Stanford GSB Gets New Dean For Its MBA Program

Economist Paul Oyer will become senior associate dean for the MBA and MSx programs at Stanford Graduate School of Business

Stanford Graduate School of Business economist Paul Oyer became a certified Uber driver to learn more about the gig economy. After finding himself back on the dating scene a few years ago, he signed himself up on a dating site that ultimately led to a 2014 book entitled Everything I Ever Needed to Know About Economics I Learned from Online Dating. Now he’s signing up for a new job at Stanford as head of the school’s prestige MBA program.

Beginning Oct. 1, Oyer will succeed Yossi Feinberg as a senior associate dean with a portfolio that includes Stanford’s MBA and MSx Admissions, the MBA and MSx programs, as well as the school’s Career Management Center. A member of the GSB faculty for 19 years, Oyer comes to the job well prepared. He has been Co-Director of the Center for Entrepreneurial Studies, Area Coordinator for the Economics Group, and member of the Future of Management Education committee.

After three years in the job, Feinberg decided to return to full-time teaching and research. In a memo announcing the change, Stanford Dean Jon Levin noted Feinberg’s “long list of accomplishments” including his support of the school’s MBA and MSx programs, from admissions to academic and student life, to careers, as well as his leadership of the GSB’s management education curriculum. “His dedication as a SAD (senior associate dean), and his commitment to the GSB are truly extraordinary,” wrote Levin.

A 1989 MBA FROM YALE TAKES OVER STANFORD’S MBA PROGRAM

Before moving to the GSB in 2000 to teach economics and entrepreneurship, Oyer was on the faculty of the Kellogg School of Management at Northwestern University. In his pre-academic life, he worked for the management consulting firm of Booz, Allen, and Hamilton, as well as for the high technology firms 3Com Corporation and ASK Computer Systems.
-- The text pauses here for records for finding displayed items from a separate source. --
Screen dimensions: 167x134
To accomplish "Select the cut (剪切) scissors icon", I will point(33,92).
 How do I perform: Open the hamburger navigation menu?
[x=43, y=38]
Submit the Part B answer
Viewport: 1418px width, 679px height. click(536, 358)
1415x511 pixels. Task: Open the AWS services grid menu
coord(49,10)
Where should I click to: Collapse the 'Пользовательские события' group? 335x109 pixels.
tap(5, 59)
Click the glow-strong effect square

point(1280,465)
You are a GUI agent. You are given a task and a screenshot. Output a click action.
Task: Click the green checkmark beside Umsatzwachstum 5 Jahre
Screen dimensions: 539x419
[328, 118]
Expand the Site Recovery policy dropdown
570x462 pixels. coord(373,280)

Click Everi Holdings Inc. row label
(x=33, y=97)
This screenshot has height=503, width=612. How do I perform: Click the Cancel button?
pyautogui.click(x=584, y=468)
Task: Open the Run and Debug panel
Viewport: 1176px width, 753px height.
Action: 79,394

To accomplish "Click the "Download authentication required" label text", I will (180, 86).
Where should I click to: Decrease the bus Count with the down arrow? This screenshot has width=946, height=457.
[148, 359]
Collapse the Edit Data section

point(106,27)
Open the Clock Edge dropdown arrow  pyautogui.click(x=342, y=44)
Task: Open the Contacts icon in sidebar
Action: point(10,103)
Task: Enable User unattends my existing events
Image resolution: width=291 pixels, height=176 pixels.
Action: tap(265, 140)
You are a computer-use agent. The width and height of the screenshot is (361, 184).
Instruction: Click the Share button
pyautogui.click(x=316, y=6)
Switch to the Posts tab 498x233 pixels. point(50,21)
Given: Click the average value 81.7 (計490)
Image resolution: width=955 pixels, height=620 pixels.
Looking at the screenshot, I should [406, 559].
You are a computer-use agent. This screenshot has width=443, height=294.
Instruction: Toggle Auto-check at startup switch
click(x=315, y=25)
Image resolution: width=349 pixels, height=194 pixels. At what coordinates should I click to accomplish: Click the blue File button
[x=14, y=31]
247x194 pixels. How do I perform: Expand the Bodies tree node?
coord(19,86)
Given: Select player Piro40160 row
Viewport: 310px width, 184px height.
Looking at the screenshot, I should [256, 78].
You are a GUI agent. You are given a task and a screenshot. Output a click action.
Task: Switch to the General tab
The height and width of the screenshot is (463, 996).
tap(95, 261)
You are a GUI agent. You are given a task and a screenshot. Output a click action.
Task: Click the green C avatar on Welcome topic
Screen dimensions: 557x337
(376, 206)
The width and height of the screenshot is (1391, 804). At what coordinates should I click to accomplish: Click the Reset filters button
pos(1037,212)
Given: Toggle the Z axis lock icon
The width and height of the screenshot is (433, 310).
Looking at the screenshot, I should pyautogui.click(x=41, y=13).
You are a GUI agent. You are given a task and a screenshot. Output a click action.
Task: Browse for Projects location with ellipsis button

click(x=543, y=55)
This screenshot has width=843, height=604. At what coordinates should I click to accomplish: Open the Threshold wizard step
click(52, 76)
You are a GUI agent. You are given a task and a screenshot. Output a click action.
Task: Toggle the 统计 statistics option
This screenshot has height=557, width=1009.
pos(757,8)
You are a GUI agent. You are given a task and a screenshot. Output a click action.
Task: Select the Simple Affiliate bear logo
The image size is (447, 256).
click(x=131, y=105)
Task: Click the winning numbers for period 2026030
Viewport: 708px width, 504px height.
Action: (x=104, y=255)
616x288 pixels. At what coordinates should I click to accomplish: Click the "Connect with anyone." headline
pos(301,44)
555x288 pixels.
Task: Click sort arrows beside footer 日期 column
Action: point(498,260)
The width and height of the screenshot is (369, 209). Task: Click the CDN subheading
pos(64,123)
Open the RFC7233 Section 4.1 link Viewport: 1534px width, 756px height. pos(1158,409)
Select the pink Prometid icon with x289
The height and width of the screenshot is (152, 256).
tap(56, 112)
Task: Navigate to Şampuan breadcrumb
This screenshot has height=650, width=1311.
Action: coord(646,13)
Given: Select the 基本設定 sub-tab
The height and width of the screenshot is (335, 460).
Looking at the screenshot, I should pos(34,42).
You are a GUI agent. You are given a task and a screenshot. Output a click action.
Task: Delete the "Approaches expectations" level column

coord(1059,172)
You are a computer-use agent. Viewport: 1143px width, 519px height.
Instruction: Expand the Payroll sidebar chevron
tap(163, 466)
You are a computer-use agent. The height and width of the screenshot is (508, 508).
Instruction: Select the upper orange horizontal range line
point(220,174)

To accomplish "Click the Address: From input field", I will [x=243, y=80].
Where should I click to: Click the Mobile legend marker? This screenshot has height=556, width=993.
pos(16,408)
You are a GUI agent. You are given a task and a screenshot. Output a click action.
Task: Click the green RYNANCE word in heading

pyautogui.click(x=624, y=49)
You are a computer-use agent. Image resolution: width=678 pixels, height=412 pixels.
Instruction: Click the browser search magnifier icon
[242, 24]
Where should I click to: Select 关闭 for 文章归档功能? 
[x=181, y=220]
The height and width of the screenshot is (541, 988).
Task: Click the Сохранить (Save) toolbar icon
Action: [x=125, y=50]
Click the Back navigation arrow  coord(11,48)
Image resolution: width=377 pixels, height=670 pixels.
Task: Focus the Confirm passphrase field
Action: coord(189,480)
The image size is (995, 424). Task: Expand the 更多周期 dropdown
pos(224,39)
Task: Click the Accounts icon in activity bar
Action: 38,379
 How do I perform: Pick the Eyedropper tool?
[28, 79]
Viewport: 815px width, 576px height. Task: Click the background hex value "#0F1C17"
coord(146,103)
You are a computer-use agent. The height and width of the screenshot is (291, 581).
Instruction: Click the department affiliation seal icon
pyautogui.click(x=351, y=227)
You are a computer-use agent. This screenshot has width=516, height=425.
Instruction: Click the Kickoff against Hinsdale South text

He holds a BA in math and computer science from Middlebury College, an MBA from Yale University’s School of Management earned in 1989, and an MA and PhD in economics from Princeton University picked up in 1994 and 1996, respectively. According to his CV, when Oyer is not teaching or doing research, “Paul runs, swims, skis, hangs out with his two college-age children, and walks his flat-coated retriever.”

Oyer’s research is in the field of personnel economics. Besides his book that uses online dating to explain key ideas in microeconomics, he also is the co-author of Roadside MBA, a strategy guide for small businesses based on the authorsā€™ extensive travel around the U.S. interviewing small business owners.